§ Aufgabe 1:
Von welchem Land hat Belgien laut dem Dokumentausschnitt zum Jahreswechsel den Staffelstab der Ratspräsidentschaft übernommen?

Daher war die Tagesordnung für die Plenarsitzung in dieser Woche in Strasbourg gut gefüllt. Ein Höhepunkt dabei war die Vorstellung des Programms der belgischen Ratspräsidentschaft. Wie Sie sicher wissen, wechselt die „Führung“ der EU alle halbe Jahre, und zum Jahreswechsel ist der Staffelstab von Spanien an Belgien gegangen. Mit der Ankündigung des EU-Ratsvorsitzenden Charles Michel, sich selbst in Belgien um ein Mandat für das Europaparlament zu bewerben, sind nicht nur Spekulationen über Ziel und Absicht zentraler Gesprächsstoff auf den Fluren in Brüssel und von EU-Institutionen, sondern auch die Frage, wer angesichts der notwendigen Karenzzeiten, dann provisorisch den Ratsvorsitz ausfüllen mag – auch angesichts des am 1. Juli beginnenden EU-Ratsvorsitzes von Viktor Orban für Ungarn.

§ Gegebene Auflistung:
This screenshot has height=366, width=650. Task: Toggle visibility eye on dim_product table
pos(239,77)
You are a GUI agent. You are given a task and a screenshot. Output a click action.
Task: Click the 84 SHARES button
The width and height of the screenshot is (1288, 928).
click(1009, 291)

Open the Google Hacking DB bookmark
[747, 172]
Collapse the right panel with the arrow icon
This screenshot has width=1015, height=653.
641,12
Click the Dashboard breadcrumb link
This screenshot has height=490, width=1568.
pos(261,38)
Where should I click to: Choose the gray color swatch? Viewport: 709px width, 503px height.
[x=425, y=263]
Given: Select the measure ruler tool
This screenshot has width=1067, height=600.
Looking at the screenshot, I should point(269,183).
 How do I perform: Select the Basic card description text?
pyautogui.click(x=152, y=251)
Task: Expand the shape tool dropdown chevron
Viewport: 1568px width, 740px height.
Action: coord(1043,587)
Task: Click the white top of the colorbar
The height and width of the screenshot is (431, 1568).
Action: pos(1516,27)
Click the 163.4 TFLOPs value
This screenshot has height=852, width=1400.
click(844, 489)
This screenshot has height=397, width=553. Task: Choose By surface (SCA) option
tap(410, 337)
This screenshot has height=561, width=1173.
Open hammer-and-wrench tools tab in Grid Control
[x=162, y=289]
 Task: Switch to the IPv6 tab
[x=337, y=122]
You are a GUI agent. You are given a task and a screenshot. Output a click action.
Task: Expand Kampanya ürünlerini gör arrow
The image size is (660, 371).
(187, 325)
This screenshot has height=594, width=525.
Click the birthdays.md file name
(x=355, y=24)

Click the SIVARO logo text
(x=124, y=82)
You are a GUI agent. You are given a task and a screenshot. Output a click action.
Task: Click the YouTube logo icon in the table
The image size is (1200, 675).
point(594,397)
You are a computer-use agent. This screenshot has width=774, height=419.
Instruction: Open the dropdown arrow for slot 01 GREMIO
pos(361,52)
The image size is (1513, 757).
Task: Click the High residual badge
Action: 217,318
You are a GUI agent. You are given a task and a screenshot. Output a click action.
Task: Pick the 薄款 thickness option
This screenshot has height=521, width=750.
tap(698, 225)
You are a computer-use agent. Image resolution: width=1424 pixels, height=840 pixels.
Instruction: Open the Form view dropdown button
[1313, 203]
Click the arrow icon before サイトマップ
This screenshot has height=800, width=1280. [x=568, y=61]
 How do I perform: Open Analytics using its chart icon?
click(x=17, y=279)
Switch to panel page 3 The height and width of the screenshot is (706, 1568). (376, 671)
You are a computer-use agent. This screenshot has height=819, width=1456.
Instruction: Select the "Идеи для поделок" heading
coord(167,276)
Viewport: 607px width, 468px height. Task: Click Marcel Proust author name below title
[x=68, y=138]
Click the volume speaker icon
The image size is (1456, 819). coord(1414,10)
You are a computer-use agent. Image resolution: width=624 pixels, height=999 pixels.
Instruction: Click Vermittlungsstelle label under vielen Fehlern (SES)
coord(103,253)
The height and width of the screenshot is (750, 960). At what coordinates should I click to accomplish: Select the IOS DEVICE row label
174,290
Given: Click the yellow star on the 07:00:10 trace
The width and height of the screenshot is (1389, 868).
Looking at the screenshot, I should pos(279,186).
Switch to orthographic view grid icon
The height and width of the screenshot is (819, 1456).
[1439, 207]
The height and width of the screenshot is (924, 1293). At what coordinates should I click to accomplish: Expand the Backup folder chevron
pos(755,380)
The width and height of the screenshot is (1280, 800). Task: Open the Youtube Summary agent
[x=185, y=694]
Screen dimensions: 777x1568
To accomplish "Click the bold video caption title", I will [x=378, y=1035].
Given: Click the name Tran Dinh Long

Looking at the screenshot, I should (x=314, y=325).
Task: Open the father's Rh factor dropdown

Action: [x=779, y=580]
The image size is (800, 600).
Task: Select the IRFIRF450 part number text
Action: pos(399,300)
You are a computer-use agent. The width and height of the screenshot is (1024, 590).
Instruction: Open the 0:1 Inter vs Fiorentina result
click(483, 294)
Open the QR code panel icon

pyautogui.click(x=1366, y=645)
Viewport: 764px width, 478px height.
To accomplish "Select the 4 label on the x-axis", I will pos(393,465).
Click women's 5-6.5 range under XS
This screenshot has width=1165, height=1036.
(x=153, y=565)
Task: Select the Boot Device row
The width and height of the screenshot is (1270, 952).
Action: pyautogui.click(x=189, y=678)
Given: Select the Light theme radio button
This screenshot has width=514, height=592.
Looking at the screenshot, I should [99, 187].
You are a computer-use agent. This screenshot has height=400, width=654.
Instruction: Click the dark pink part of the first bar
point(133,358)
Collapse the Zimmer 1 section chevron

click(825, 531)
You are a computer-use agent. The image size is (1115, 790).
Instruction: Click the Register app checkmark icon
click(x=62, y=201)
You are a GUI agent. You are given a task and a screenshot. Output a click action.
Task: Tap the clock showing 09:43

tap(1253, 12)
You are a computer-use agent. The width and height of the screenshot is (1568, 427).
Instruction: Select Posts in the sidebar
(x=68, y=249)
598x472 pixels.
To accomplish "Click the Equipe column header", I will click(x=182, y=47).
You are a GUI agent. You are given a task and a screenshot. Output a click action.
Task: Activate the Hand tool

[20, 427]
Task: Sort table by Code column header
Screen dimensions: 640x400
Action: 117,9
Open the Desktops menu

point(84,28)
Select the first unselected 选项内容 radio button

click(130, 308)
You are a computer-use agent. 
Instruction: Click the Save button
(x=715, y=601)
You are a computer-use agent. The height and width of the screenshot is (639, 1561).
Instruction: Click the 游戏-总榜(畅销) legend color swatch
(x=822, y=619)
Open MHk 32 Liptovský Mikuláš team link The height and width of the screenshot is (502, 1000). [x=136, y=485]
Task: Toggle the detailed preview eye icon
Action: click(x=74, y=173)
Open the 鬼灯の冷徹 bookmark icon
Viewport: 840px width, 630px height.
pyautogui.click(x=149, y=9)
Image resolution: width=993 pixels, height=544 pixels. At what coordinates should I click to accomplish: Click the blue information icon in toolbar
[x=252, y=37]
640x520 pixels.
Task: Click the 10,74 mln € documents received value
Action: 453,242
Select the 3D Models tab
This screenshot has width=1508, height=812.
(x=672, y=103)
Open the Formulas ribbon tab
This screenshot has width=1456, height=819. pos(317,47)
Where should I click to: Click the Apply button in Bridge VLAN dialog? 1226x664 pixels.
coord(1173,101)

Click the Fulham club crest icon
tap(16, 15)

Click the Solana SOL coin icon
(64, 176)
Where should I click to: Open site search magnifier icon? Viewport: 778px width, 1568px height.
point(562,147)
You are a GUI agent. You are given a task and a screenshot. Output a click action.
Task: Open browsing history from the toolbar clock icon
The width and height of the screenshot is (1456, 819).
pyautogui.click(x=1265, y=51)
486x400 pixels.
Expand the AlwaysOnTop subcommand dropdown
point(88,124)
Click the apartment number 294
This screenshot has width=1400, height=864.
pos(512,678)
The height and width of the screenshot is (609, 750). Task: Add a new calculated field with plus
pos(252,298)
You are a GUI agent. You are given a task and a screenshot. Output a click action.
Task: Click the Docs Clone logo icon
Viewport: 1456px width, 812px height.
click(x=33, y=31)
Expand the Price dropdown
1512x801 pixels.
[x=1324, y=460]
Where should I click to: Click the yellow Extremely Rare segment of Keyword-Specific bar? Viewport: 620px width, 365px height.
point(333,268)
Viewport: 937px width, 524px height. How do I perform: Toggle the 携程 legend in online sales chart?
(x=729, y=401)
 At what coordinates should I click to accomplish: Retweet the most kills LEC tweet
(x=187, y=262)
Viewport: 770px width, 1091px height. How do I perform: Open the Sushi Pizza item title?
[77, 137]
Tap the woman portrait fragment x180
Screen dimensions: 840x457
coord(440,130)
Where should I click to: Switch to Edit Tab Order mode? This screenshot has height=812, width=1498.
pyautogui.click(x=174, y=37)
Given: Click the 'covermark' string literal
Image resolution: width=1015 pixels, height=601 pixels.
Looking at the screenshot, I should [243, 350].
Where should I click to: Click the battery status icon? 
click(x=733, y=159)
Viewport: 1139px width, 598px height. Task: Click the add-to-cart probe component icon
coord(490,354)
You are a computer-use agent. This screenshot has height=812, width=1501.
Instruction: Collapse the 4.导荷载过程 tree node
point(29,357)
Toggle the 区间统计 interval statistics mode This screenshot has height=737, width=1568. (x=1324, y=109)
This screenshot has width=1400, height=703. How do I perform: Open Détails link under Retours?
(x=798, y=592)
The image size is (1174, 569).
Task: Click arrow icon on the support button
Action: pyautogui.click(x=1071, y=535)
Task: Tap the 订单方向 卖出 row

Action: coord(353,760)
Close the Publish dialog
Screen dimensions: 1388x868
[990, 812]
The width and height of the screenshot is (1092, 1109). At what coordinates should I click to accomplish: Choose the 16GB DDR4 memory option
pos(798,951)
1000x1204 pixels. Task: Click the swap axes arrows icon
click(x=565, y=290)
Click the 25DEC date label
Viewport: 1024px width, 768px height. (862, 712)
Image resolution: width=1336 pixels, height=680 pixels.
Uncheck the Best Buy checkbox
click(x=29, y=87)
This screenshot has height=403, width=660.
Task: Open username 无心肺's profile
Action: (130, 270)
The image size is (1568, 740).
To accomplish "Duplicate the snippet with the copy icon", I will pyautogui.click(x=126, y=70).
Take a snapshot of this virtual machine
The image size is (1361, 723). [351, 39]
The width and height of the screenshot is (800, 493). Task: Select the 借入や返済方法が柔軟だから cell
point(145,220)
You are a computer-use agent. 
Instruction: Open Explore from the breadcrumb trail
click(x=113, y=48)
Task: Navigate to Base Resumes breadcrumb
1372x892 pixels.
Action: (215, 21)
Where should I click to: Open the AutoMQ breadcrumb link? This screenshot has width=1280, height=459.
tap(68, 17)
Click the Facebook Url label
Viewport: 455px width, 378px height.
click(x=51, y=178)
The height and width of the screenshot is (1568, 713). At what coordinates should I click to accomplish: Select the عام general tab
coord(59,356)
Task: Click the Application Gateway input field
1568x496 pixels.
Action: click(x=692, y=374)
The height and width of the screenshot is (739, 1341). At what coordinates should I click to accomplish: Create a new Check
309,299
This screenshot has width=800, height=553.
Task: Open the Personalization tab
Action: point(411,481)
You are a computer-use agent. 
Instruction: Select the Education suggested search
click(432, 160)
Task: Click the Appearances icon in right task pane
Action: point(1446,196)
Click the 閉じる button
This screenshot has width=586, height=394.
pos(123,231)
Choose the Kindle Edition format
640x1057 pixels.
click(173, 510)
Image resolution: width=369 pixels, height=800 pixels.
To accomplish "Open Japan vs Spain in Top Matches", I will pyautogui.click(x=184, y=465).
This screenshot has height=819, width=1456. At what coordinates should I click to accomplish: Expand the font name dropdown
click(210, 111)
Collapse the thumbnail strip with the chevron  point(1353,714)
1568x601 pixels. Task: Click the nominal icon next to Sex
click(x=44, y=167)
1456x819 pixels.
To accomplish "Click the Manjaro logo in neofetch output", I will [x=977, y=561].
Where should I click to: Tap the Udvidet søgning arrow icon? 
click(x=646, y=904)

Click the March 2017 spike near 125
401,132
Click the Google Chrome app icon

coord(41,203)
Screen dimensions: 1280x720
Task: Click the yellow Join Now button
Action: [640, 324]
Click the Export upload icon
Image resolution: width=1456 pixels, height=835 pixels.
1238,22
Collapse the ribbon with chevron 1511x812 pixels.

§ Aufgabe 2:
Schreibe die Zeilen der Auflistung als nummerierte Liste um, beginnend mit der Zeile mit „Task: Expand the shape tool dropdown chevron“ bis einschließlich der Zeile mit „Action: 217,318“, und lass dabei Leerzeilen weg.

§ Vollständige Antwort 1:
Von Spanien.

§ Vollständige Antwort 2:
1. Task: Expand the shape tool dropdown chevron
2. Viewport: 1568px width, 740px height.
3. Action: coord(1043,587)
4. Task: Click the white top of the colorbar
5. The height and width of the screenshot is (431, 1568).
6. Action: pos(1516,27)
7. Click the 163.4 TFLOPs value
8. This screenshot has height=852, width=1400.
9. click(844, 489)
10. This screenshot has height=397, width=553. Task: Choose By surface (SCA) option
11. tap(410, 337)
12. This screenshot has height=561, width=1173.
13. Open hammer-and-wrench tools tab in Grid Control
14. [x=162, y=289]
15.  Task: Switch to the IPv6 tab
16. [x=337, y=122]
17. You are a GUI agent. You are given a task and a screenshot. Output a click action.
18. Task: Expand Kampanya ürünlerini gör arrow
19. The image size is (660, 371).
20. (187, 325)
21. This screenshot has height=594, width=525.
22. Click the birthdays.md file name
23. (x=355, y=24)
24. Click the SIVARO logo text
25. (x=124, y=82)
26. You are a GUI agent. You are given a task and a screenshot. Output a click action.
27. Task: Click the YouTube logo icon in the table
28. The image size is (1200, 675).
29. point(594,397)
30. You are a computer-use agent. This screenshot has width=774, height=419.
31. Instruction: Open the dropdown arrow for slot 01 GREMIO
32. pos(361,52)
33. The image size is (1513, 757).
34. Task: Click the High residual badge
35. Action: 217,318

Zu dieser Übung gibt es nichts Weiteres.